*** Begin section ***

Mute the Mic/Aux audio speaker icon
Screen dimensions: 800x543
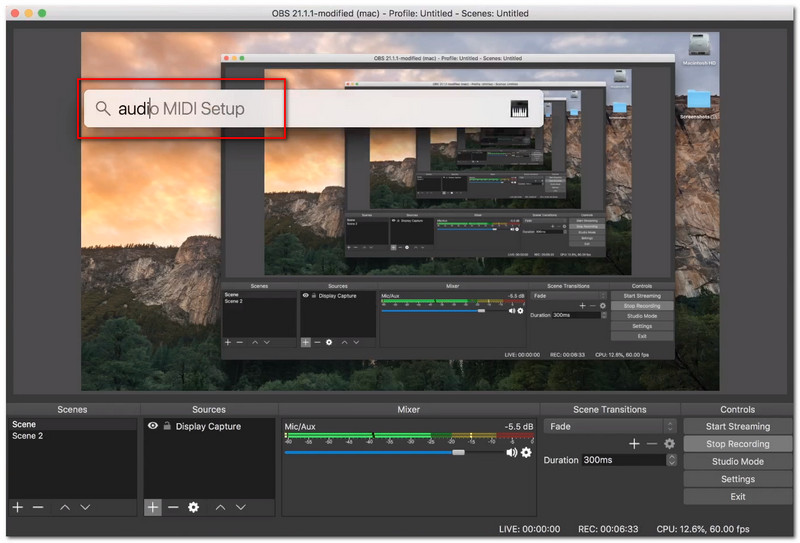click(511, 452)
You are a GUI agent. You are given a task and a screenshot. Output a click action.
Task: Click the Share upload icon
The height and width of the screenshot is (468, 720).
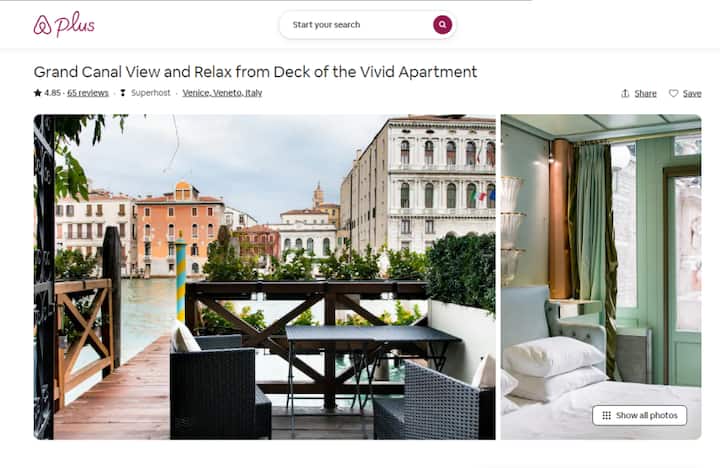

*** End section ***

Work item
The lines wanted are those from the one with "Screen dimensions: 800x543" to the end of the entries above, repeated exactly, both ends included. Leave out the pictures.

Written solution
Screen dimensions: 800x543
click(511, 452)
You are a GUI agent. You are given a task and a screenshot. Output a click action.
Task: Click the Share upload icon
The height and width of the screenshot is (468, 720).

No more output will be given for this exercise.